Background

One of most commonly diagnosed cancers is lung cancer, which accounts for nearly 18% of all cancer-related deaths worldwide [1]. In the United States and other Western countries, the 5-year survival rate of lung cancer is only 15% and has not improved over several decades. In Taiwan, lung cancer mortality rates have become the highest in the world [2, 3]. Even though numerous research efforts have been devoted to the development of lung cancer treatment over the past few decades, the overall 5-year survival rate is still as low as 15% [4].

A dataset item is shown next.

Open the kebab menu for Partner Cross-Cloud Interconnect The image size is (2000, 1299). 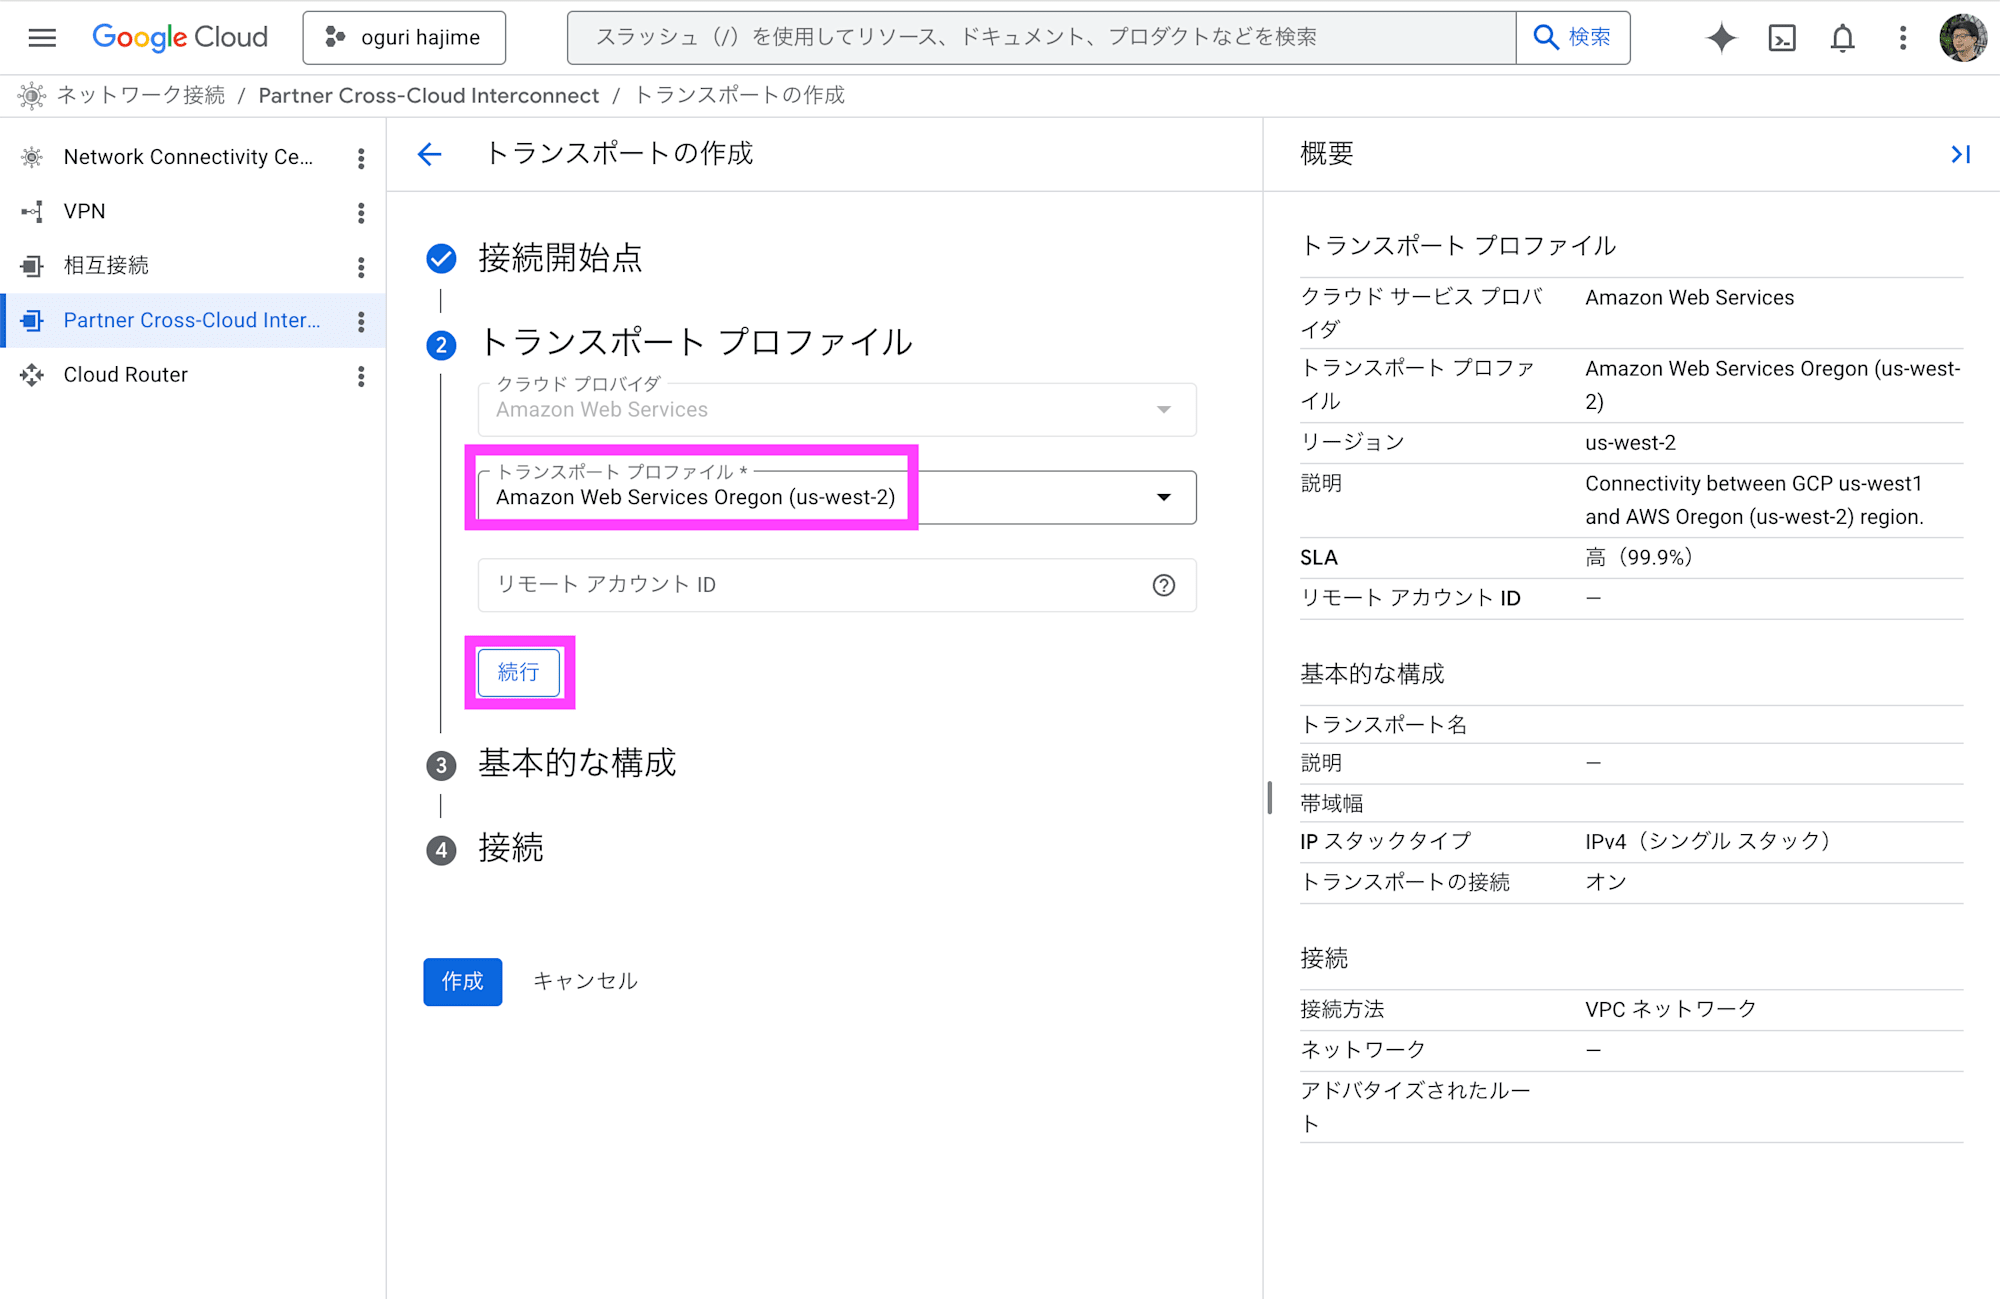[x=361, y=320]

Smoking is the primary risk factor for lung cancer [5]. In Western countries, 70-90% of lung cancers are attributable to cigarette smoking, whereas in Taiwan, only 7% of female lung cancer cases are associated with smoking [6, 7]. Most non-smoking female patients with lung cancer have adenocarcinoma. However, the molecular mechanisms of lung adenocarcinoma in non-smoking women remain unclear.

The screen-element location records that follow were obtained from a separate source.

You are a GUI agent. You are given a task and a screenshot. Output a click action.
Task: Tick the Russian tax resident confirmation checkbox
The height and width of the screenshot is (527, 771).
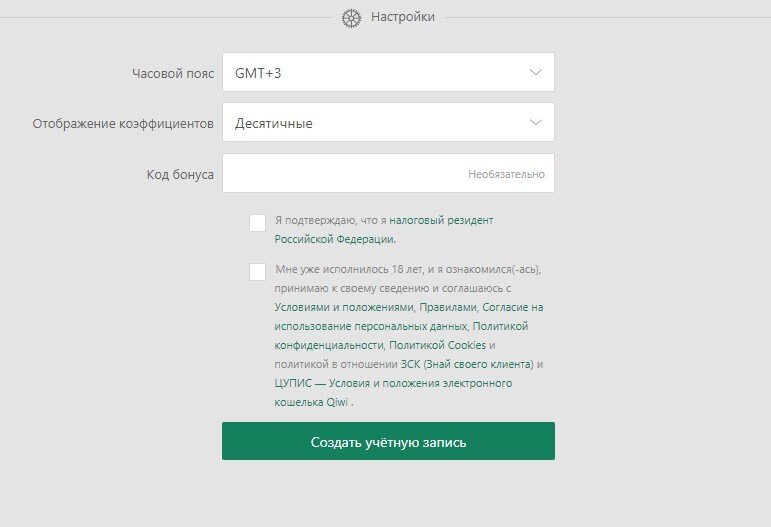(x=258, y=222)
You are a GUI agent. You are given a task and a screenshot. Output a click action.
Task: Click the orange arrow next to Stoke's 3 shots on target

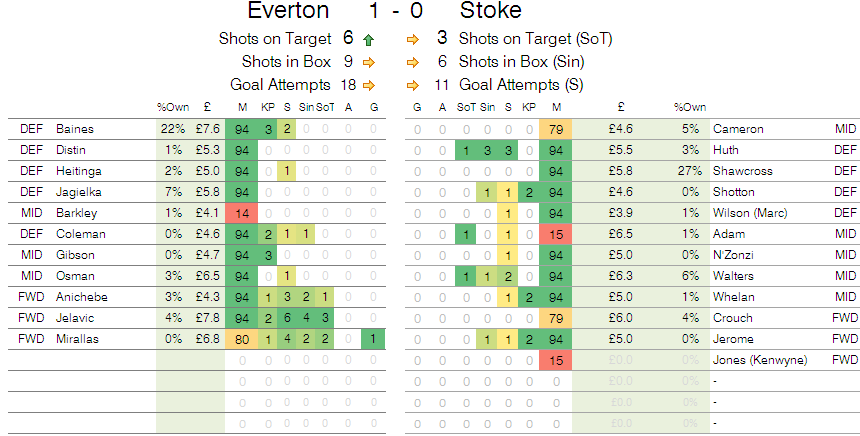tap(412, 41)
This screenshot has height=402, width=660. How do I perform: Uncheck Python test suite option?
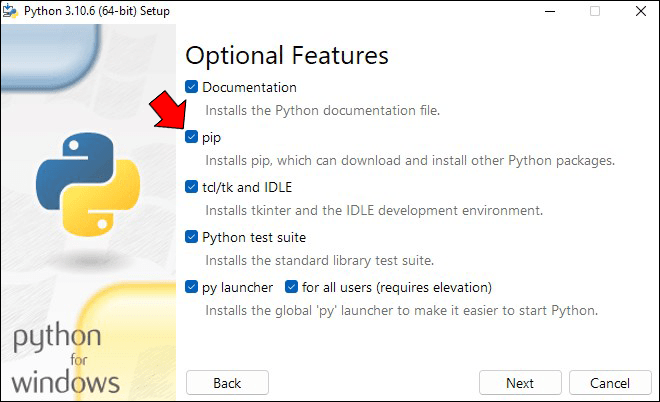(192, 237)
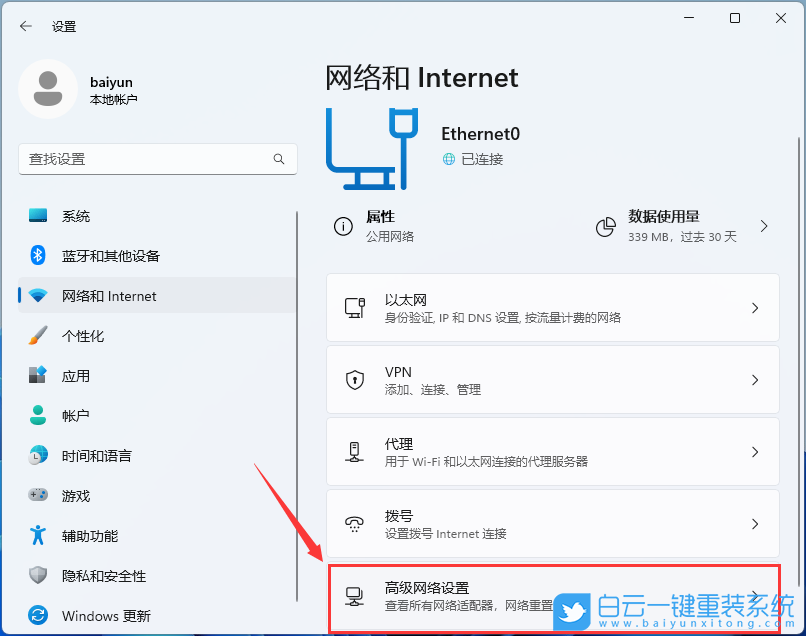806x636 pixels.
Task: Click the Proxy (代理) icon
Action: pos(355,451)
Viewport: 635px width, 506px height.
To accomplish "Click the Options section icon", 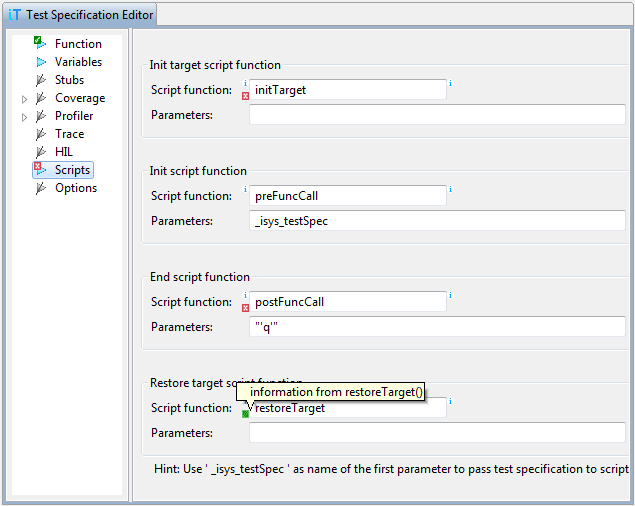I will tap(41, 188).
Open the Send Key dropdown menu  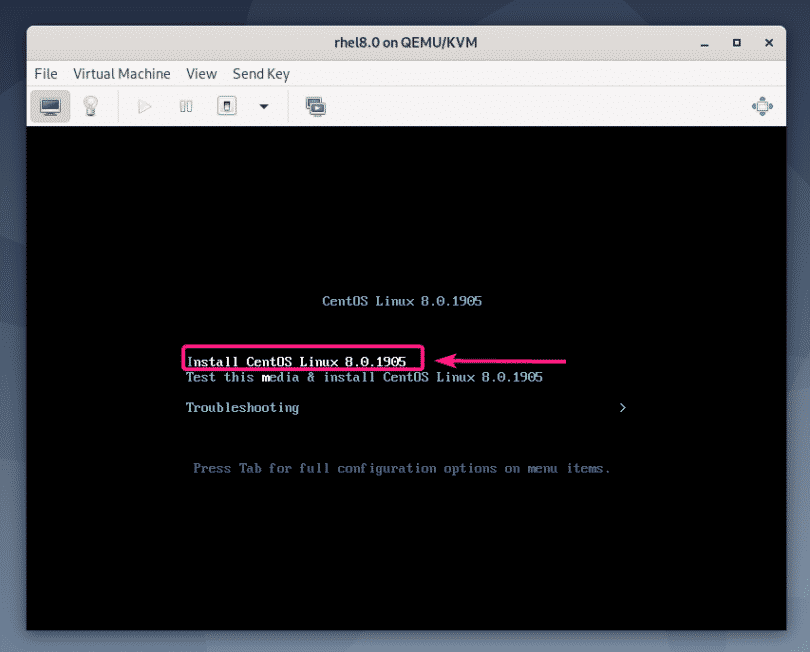260,73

Cancer appears to result from the progressive accumulation of genetic aberrations ranging from large, visible chromosome events to single nucleotide polymorphisms (SNPs). Genomic rearrangements that affect DNA sequences are called structural variants and include such things as insertions, deletions, duplications and inversions [8]. When the length of a structural variant is 1 kb or longer, it is defined as a copy number variation (CNV). CNVs have played important roles in recent cancer studies. Duplicated chromosomal regions may contain dominant oncogenes (e.g., MYC and ERBB2[911]), whereas deleted regions may harbor tumor suppressor genes (e.g., RB1, CDKN2A, and PTEN[915]). These genes play critical roles in multiple processes including cell growth, proliferation, apoptosis, and metastasis. For example, genomic imbalances and losses at 16q were shown to be associated with more poorly differentiated subtypes of prostate cancer [16]. DNA CNVs explained about 12% of the gene expression variations in breast cancer [17]. Concordant changes between mRNA expression levels and CNVs were observed in several genes located in copy number variable regions in lung cancer [18, 19]. Furthermore, gene CNVs have been shown to be useful in predicting patient survival outcomes in lung cancer [20, 21]. For example, the amplification and overexpression of epidermal growth factor receptor (EGFR) and the under-expression of dual specificity phosphates 4 (DUSP4) served as effective prognostic biomarkers in lung cancer [19, 22]. Therefore, it is important to characterize DNA copy number changes for both the basic understanding of cancer and its diagnosis.

In this study, the genomic aberrations of lung adenocarcinoma in non-smoking women were examined using genome-wide human SNP arrays. The primary advantage of SNP arrays for our purposes was that the probe intensity of both alleles at each SNP allows the detection of CNV breakpoints and the estimation of the associated number of copies. In addition, loss of heterozygosity (LOH), used for surveying segments of allelic losses, can be examined by analyzing the genotype of both normal and lung tissues [23, 24].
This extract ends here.